#### [PROBLEM DETAILS]
Repeat word for word the lines from the one containing "This screenshot has height=824, width=886." to the end of the material below, and leave all pictures out.
*****
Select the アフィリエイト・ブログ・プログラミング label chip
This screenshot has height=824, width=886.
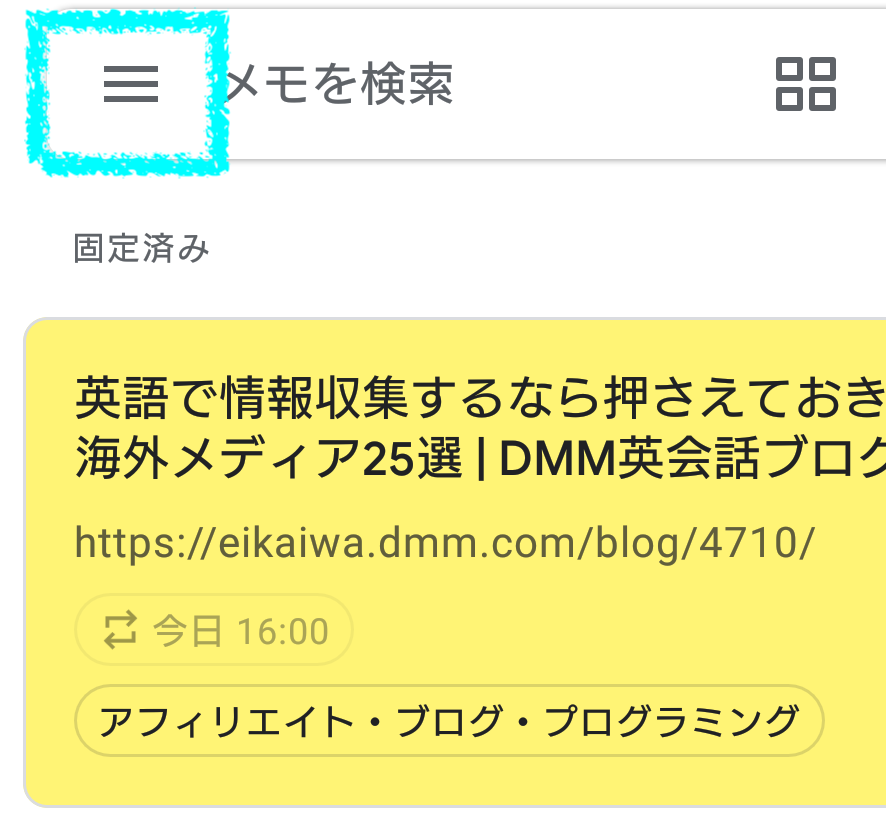coord(449,721)
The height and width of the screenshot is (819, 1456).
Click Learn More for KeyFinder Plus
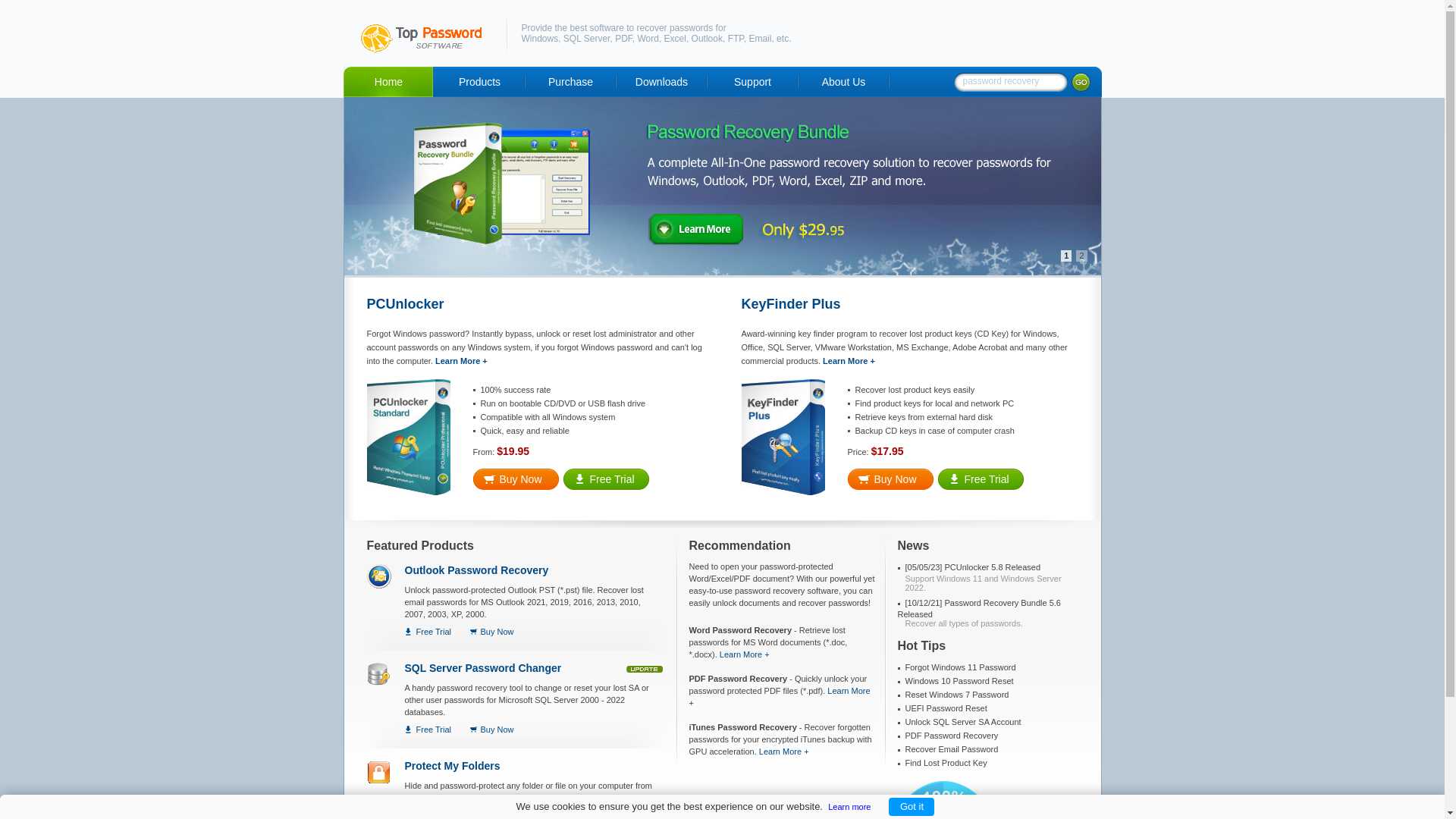pyautogui.click(x=848, y=361)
*****
#### [ANSWER SPACE]
This screenshot has height=824, width=886.
coord(449,721)
The height and width of the screenshot is (819, 1456).
Click Learn More for KeyFinder Plus
pyautogui.click(x=848, y=361)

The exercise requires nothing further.